Aging infrastructure + warming climate = rising prices. That’s the basic conclusion of a new report showing that clean water is getting more expensive in cities across the country — in some cases, far more expensive than what poor residents can reasonably afford for what should be a basic human right.
Rates vary hugely across the country — water will cost you five times as much in Seattle as in Salt Lake City, for example — but on average, the cost of clean water and wastewater services has risen 41 percent over the last five years, according to an examination of national data by the Unitarian Universalist Service Committee, a human rights advocacy organization.
In general, researchers say water should cost less than 3 percent of a family’s pre-tax income. But in several cities that the organization looked at, average residents are paying much more: 8 percent in Baltimore for families living at the poverty line, for example, and 7 percent in Detroit.
The fundamental problem: Municipalities treat water as a pay-as-you-go product, rather than a public good supported through tax revenue, such as police or public schools. But water is not a luxury. It’s a necessity. You can’t just stop drinking or bathing if you lose your job. And yet failure to pay the water bill comes with real consequences: More than 33,000 Detroit water accounts were cut off in 2014, for example.
The new report blames rising water costs on a variety of factors, including:
- Pollution from industry, agriculture, and fossil fuel production, requiring more communities to clean and treat their drinking water. Climate change, by increasing salinity and algal blooms, makes the problem worse.
- Population growth and drought in the arid Southwest and elsewhere (the new normal due to climate change), which means water is traveling farther to reach consumers, increasing costs accordingly. Drought surcharges can bring a family’s bill above $300 per month in some places.
- Increased rainfall from climate change in the East and Midwest, which causes flooding and fills water systems with pollution. Detroit struggles with overflowing sewers during heavy rainfalls, while New York City has to discharge sewage into its harbor after a storm. These situations can require costly upgrades to wastewater treatment facilities.
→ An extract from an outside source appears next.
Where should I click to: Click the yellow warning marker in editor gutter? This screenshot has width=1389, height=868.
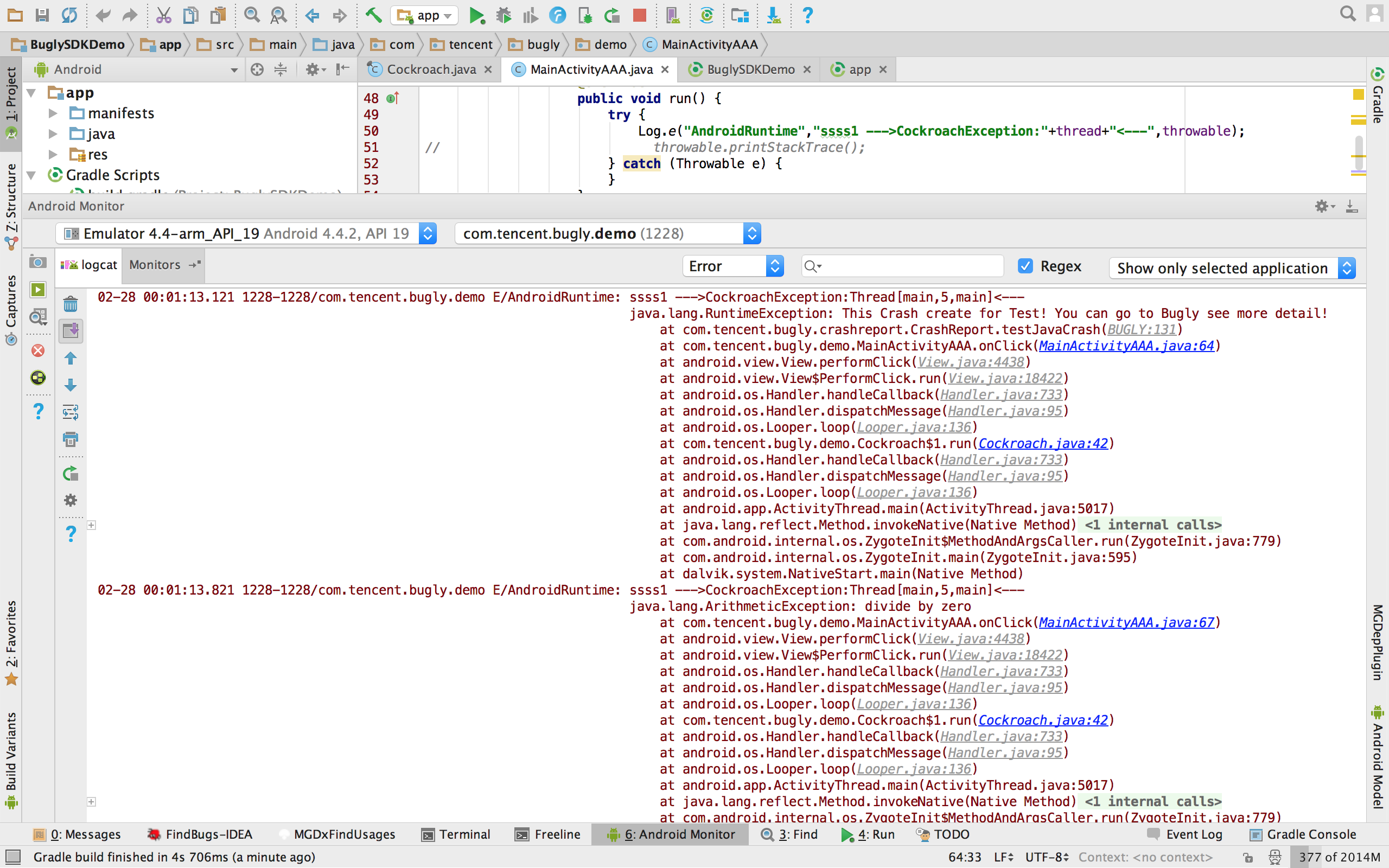click(x=1358, y=94)
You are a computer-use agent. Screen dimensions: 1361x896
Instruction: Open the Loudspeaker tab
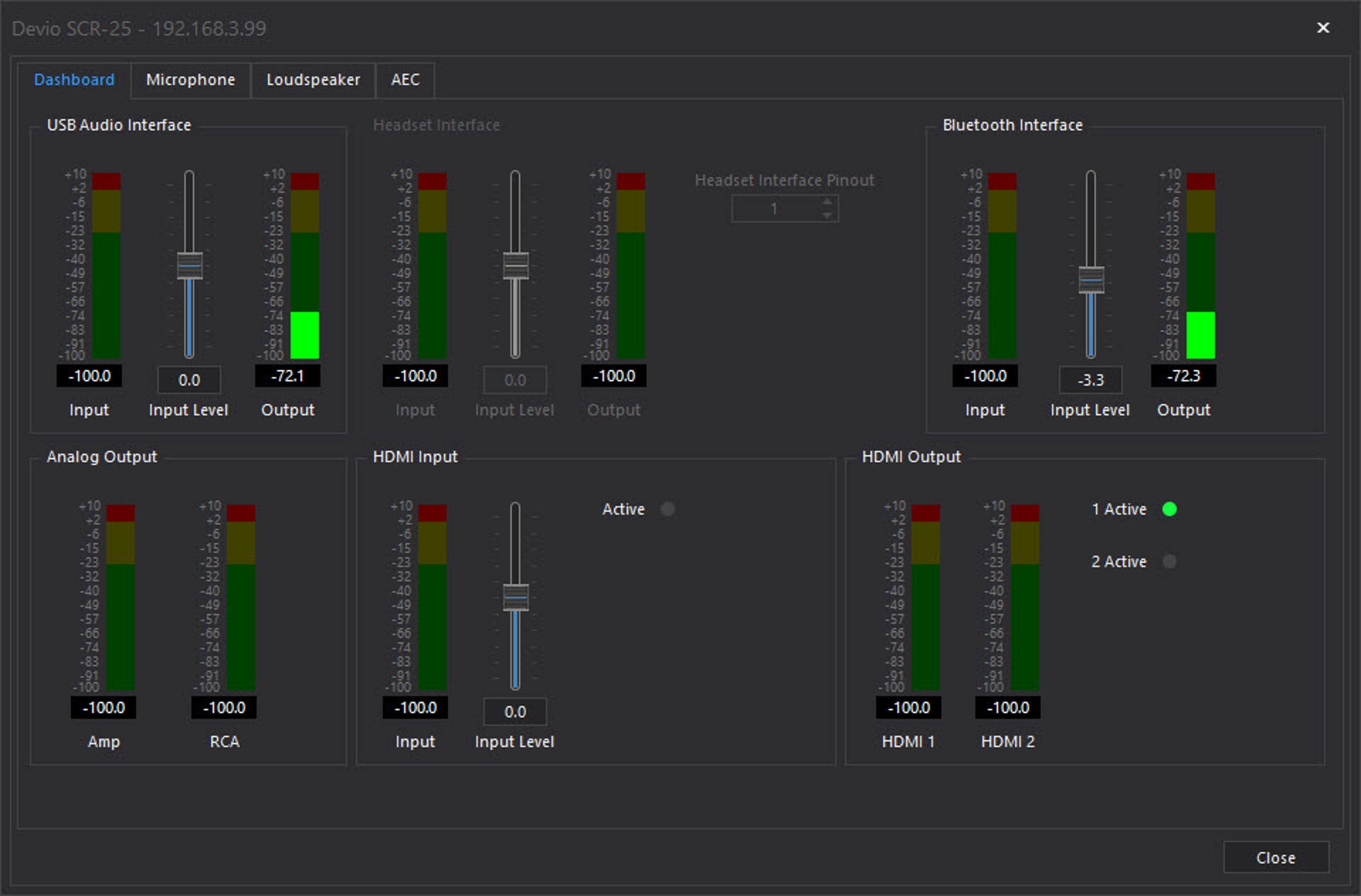click(313, 79)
Not all experts agree about the extent of the problem identified in the service committee’s report — or the solutions. In 2014, the U.S. Conference of Mayors lamented similarly dire findings, which the group reiterated at an April Senate hearing. But Ed Osann, a water analyst at the nonprofit Natural Resources Defense Council, says in a critique that the conference’s analysis might overstate the burden on low-income residents, because their bills might be lower than the average, which is driven up by the wealthy using a lot of water for nonessentials like lawns or pools. Also, many poor people are renters who don’t pay for some utilities directly and programs to help poor people pay their water bills can also reduce their burden.
Osann doesn’t conclude that there is no water affordability problem, only that more precise data is needed. “Water and wastewater rates have been going up at twice the rate of inflation for a good 15 years,” he tells Grist. “So it’s become a significant utility bill, and it’s looming larger in family budgets.”
Better data about the impact of water costs on poor communities is something the Unitarian Universalist Service Committee would like to see, as well, but the group says its report relies on the best information currently available. And although advocates might not always agree on the exact details, they share a concern for access to clean water in low-income communities.
As with all environmental injustices, this one falls especially hard on non-whites. “Today, one in every two African-American Michiganers live in cities that violate their human rights to water and sanitation,” the service committee reports. Detroit and Flint, whose water problems have made national news over the past year, have majority black populations, as does Lowndes County, Ala., which has no functioning sewer system.
Even the United Nations has been critical of the U.S. record on water. In 2011, the U.N. Special Rapporteur on the Human Rights to Safe Drinking Water and Sanitation recommended that the United States “adopt a mandatory federal standard on affordability for water and sanitation,” which would require municipalities to provide clean water and wastewater services at a basic affordability threshold (such as 3 percent of household income). Congress, you’ll be shocked to hear, has done nothing whatsoever with that recommendation.
Because the causes of rising costs are real, making water affordable may be difficult. But it shouldn’t be impossible. The service committee offers several solutions, including prohibiting water shutoffs for nonpayment by low-income households or those with sick, pregnant, or nursing family members. The group also recommends requiring water utilities to charge less than 2.5 percent of each family’s income.
The committee also calls for adopting water access as a human right in federal law, which would force local governments to create water access for the homeless at clinics or other public facilities. (There are more than 500,000 homeless Americans, and most of them lack reliable access to clean water and sanitation.) Again, Congress has failed to even consider such action — although a new coalition of environmental justice groups plans to push for federal policy along those lines.
States and municipalities actually have much greater control over water delivery, however, so some advocates, like NRDC’s Osann, argue that it’s better to concentrate efforts there. He suggests that water utilities should adopt policies (already used in some places) that charge more for usage during peak summer months and above a certain threshold, since anyone using more than a certain amount of water is likely watering lawns with it, not drinking or bathing. This would shift the cost burden toward the wealthy, who can better afford it, and encourage conservation.